Alıştırmalar:
- a) “Unutan Unutulur” yazısında “Bazıları köşkler yapar” diye başlayan paragrafı, ana bilgilerini koruyarak daha kısa biçimde yeniden yazın.
- b) Lütfen “Unutan Unutulur” yazısını kaldığı yerden sürdürün.

### Sayfa ###

UNUTAN UNUTULUR
Aslını da, neslini de
unutma.
Bazıları köşkler yapar
da köşkün giriş kapısına atının nalını çakar veya arabasını köşkün bahçesine
koyar.
Çocukları, Baba, bu
arabanın görüntüsü bahçenin güzelliğine uymuyor dediklerinde baba,
Çocuklarım, o araba bana beni unutturmuyor der.
Akrabalarımızı,
köyümüzün halkını, mahalle sakinlerini, okul arkadaşlarımızı, asker
arkadaşlarımızı, iş arkadaşlarımızı, meslektaşlarımızı unutmamaya dikkat
edeceğiz.
Ayağımızı bastığımız
topraktan yaratıldığımızı hatırdan çıkarmayacağız ve toprağı yaratanın
kurallarına uyacağız
En başta bütün bunları
yaratan, bizimle buluşturan Allahı unutmamaya çalışacağız.
Her an bizi yaşatmaya
devam eden, kanımızı ve kalbimizi çalıştıran Allahı her iş ve aşımızda
hatırlayacak ve onun koyduğu hukuk doğrultusunda hareket edeceğiz.
Rabbimiz buyurur:
يَا أَيُّهَا الَّذِينَ آَمَنُوا اتَّقُوا اللَّهَ
وَلْتَنْظُرْ نَفْسٌ مَا قَدَّمَتْ لِغَدٍ وَاتَّقُوا اللَّهَ إِنَّ اللَّهَ
خَبِيرٌ بِمَا تَعْمَلُونَ
Ey iman edenler, Allah'tan sakının. Herkes yarına ne hazırladığına bir
baksın. Allah'tan sakının. Şüphesiz Allah yaptıklarınızdan haberdardır.
وَلَا
تَكُونُوا كَالَّذِينَ نَسُوا اللَّهَ فَأَنْسَاهُمْ أَنْفُسَهُمْ أُولَئِكَ هُمُ
الْفَاسِقُونَ
Allah'ı unutan ve Allah'ın da onlara kendilerini unutturduğu kimseler
gibi olmayın. İşte onlar fasıkların ta kendileridir. (Kuran, 59 Haşr süresi
ayet 18-19)
Dikkat ediniz, Allahın bizi gördüğünü ve her hareketimizin kayda
alındığını bilerek Allahın emir ve yasaklarına uymamız gerekir. Buna Takva
diyoruz.
Her sözümüzü ağzımızdan çıkarırken rabbin rızasına uygunluğunu
düşünürsek, yanlış kelime veya cümle çıkarmamaya dikkat eder, sonra özür dileme
zorunda kalmayız.

### Veri İçeriği ###

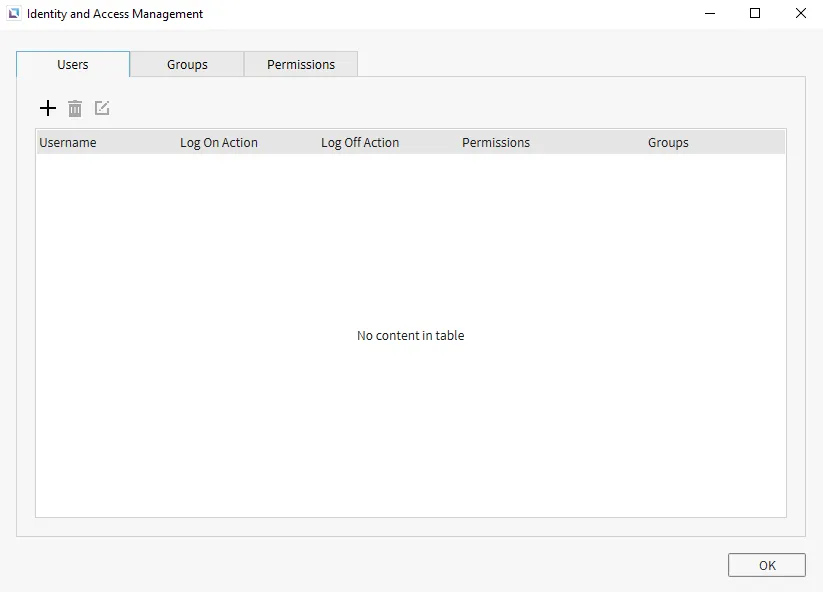Image resolution: width=823 pixels, height=592 pixels.
Task: Click the 'No content in table' placeholder
Action: pos(410,336)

###

Alıştırma Sonuçları:
- a) Bazı insanlar köşk yaptırınca giriş kapısına atlarının nalını çakar ya da arabalarını köşkün bahçesine koyar. Çocukları arabanın bahçenin güzelliğine uymadığını söylediğinde baba, o arabanın ona kendini unutturmadığını söyler.

- b)
Her adım atışımızda yine Rabbin bizi gördüğünü düşünürsek,
kötü yollarda, kötülük yapanlar arasında bulunmayız.
Her bakışımızda gözün kirlenebileceğini düşünürsek Rabbin
yasakladığı yerlere bakmaz ve tertemiz kalırız.
Her söz, göz, adım, tutma ve tatmalarda Rabbin hukukuna
uygun hareket ederken ayıplayanların ayıplamasına aldırmadan yolumuza devam
edersek yan ve yanlış yollara sapmayız.
İşte Allahı çokça zikir etme dediğimiz şey budur.
Zikir, bizi kötülüklerden alıkoyan zikirdir.
Diliyle Allahı zikrederken haram işleyen, yalan söyleyen, din
düşmanlarıyla işbirliği yapanlar, şaraba besmeleyle başlayanlar gibi hesaba
çekilirler.
Müslüman da kafir de
Hazreti Ademin neslindendir.
Çamuriyetimiz bakımından
birbirimizden farkımız yok.
Ancak bu çamurdan
yaratılan bu bedeni, iman cevheriyle donattığımız ve onu ısyan, haram ve
yalanlarla kirletmediğimiz zaman cennete layık hale geliriz.
Kafir de bu çamurunu
şeytanın pisliğine bularsa cehenneme layık hale gelir ve bu dünyayı da cehennem
çevirir.
Aynı toprakta aynı
havayı soluyan, aynı sulardan içen yılan, zehir üretirken, arı, bal üretiyor.
Bülbül, bizi bizden alıp
ufuk ötelerine götüren nağmeler üretirken, aynı havalarda kargalar, içimizi gagalıyor.
Aynı topraklar üzerinde
yaşayan insanlardan biri güneşe, suya, taşa, kuşa, denize, yıldıza, çiçeğe, çocuğa....
bakıyor, Aman Allahım sen en büyük, en güzel, en cömert, en merhametlisin
derken, öbürü Allah üçtür der bir öbürü de Hiçtir, yoktur der.
Allahı unutan kendisini
de unutmuş olur.
Haram helal demez
toplamaya bakar, kimselere koklatmadan, yiyemeden mirasçılarına bırakır gider.
Haramdan topladıkları
sırtında onun cehennem ateşi olur.
Ebulehebin hanımı
Hammaletül-hatab gibi cehennemdeki ateşine odun taşıyıcısı olur ama kendini
yaktığını bilemeden gider bu dünyadan.
Harama dadananlar, helallardan
neden zevk alamamalarını bir araştırsınlar.
Hep yalan söyleyenler,
geçimini ve seçimini yalan üzerine kuranlar, doğrudan nefret ederler.
Sineğin gül kokusundan
kaçtığı gibi doğrulardan uzaklaşırlar.
Şarabı, viskiyi, rakıyı
içenlerin arabayı yol yerine şarampole sürdükleri gibi hayatlarını da Allaha
ısyan yolunda devam ettirirler.
Onun için yediğimiz,
içtiğiniz helal olsun,
Okuduğumuz, Allahın
tabiat kanunlarıyla şeriat kanunlarına uygun olsun.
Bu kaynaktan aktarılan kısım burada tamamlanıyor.